Extracted data entries
** START **

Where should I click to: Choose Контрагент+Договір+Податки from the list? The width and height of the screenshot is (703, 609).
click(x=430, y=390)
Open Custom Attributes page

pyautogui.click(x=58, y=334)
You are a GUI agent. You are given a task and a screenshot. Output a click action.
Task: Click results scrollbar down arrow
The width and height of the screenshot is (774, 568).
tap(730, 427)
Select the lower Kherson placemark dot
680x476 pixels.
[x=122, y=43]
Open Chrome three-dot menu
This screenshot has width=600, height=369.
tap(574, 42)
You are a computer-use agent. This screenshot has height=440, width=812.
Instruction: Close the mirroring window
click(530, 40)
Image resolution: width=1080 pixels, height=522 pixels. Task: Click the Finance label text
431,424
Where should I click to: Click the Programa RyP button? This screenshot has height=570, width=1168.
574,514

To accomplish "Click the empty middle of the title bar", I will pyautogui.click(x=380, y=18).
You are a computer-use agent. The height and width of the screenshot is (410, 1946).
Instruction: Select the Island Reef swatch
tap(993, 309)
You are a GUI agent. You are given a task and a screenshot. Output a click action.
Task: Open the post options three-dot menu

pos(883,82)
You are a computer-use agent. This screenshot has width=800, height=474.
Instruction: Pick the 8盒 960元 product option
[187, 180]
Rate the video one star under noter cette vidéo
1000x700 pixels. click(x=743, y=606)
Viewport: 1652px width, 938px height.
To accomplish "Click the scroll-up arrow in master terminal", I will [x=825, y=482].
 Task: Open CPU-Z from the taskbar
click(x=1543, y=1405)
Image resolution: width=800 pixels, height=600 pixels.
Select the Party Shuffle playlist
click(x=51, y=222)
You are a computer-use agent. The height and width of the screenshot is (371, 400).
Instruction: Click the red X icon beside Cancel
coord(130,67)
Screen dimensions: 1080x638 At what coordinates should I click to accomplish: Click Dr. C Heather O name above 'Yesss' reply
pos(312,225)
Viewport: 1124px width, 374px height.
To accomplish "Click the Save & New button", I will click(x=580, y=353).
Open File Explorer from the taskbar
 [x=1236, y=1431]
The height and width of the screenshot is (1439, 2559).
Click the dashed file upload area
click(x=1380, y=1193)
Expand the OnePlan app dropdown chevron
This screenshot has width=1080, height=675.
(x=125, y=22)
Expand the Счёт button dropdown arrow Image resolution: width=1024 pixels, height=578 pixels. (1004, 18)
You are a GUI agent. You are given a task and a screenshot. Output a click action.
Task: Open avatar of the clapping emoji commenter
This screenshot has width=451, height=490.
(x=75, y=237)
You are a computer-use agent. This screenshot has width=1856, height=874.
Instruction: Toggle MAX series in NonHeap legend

** END **

▸ THE TASK: Put the lines above into a Markdown table with the columns "No." and "Line", one row per line, skipping any blank lines.

▸ RESULT FOR THIS TASK:
| No. | Line |
|---|---|
| 1 | Where should I click to: Choose Контрагент+Договір+Податки from the list? The width and height of the screenshot is (703, 609). |
| 2 | click(x=430, y=390) |
| 3 | Open Custom Attributes page |
| 4 | pyautogui.click(x=58, y=334) |
| 5 | You are a GUI agent. You are given a task and a screenshot. Output a click action. |
| 6 | Task: Click results scrollbar down arrow |
| 7 | The width and height of the screenshot is (774, 568). |
| 8 | tap(730, 427) |
| 9 | Select the lower Kherson placemark dot |
| 10 | 680x476 pixels. |
| 11 | [x=122, y=43] |
| 12 | Open Chrome three-dot menu |
| 13 | This screenshot has width=600, height=369. |
| 14 | tap(574, 42) |
| 15 | You are a computer-use agent. This screenshot has height=440, width=812. |
| 16 | Instruction: Close the mirroring window |
| 17 | click(530, 40) |
| 18 | Image resolution: width=1080 pixels, height=522 pixels. Task: Click the Finance label text |
| 19 | 431,424 |
| 20 | Where should I click to: Click the Programa RyP button? This screenshot has height=570, width=1168. |
| 21 | 574,514 |
| 22 | To accomplish "Click the empty middle of the title bar", I will pyautogui.click(x=380, y=18). |
| 23 | You are a computer-use agent. The height and width of the screenshot is (410, 1946). |
| 24 | Instruction: Select the Island Reef swatch |
| 25 | tap(993, 309) |
| 26 | You are a GUI agent. You are given a task and a screenshot. Output a click action. |
| 27 | Task: Open the post options three-dot menu |
| 28 | pos(883,82) |
| 29 | You are a computer-use agent. This screenshot has width=800, height=474. |
| 30 | Instruction: Pick the 8盒 960元 product option |
| 31 | [187, 180] |
| 32 | Rate the video one star under noter cette vidéo |
| 33 | 1000x700 pixels. click(x=743, y=606) |
| 34 | Viewport: 1652px width, 938px height. |
| 35 | To accomplish "Click the scroll-up arrow in master terminal", I will [x=825, y=482]. |
| 36 |  Task: Open CPU-Z from the taskbar |
| 37 | click(x=1543, y=1405) |
| 38 | Image resolution: width=800 pixels, height=600 pixels. |
| 39 | Select the Party Shuffle playlist |
| 40 | click(x=51, y=222) |
| 41 | You are a computer-use agent. The height and width of the screenshot is (371, 400). |
| 42 | Instruction: Click the red X icon beside Cancel |
| 43 | coord(130,67) |
| 44 | Screen dimensions: 1080x638 At what coordinates should I click to accomplish: Click Dr. C Heather O name above 'Yesss' reply |
| 45 | pos(312,225) |
| 46 | Viewport: 1124px width, 374px height. |
| 47 | To accomplish "Click the Save & New button", I will click(x=580, y=353). |
| 48 | Open File Explorer from the taskbar |
| 49 |  [x=1236, y=1431] |
| 50 | The height and width of the screenshot is (1439, 2559). |
| 51 | Click the dashed file upload area |
| 52 | click(x=1380, y=1193) |
| 53 | Expand the OnePlan app dropdown chevron |
| 54 | This screenshot has width=1080, height=675. |
| 55 | (x=125, y=22) |
| 56 | Expand the Счёт button dropdown arrow Image resolution: width=1024 pixels, height=578 pixels. (1004, 18) |
| 57 | You are a GUI agent. You are given a task and a screenshot. Output a click action. |
| 58 | Task: Open avatar of the clapping emoji commenter |
| 59 | This screenshot has width=451, height=490. |
| 60 | (x=75, y=237) |
| 61 | You are a computer-use agent. This screenshot has width=1856, height=874. |
| 62 | Instruction: Toggle MAX series in NonHeap legend |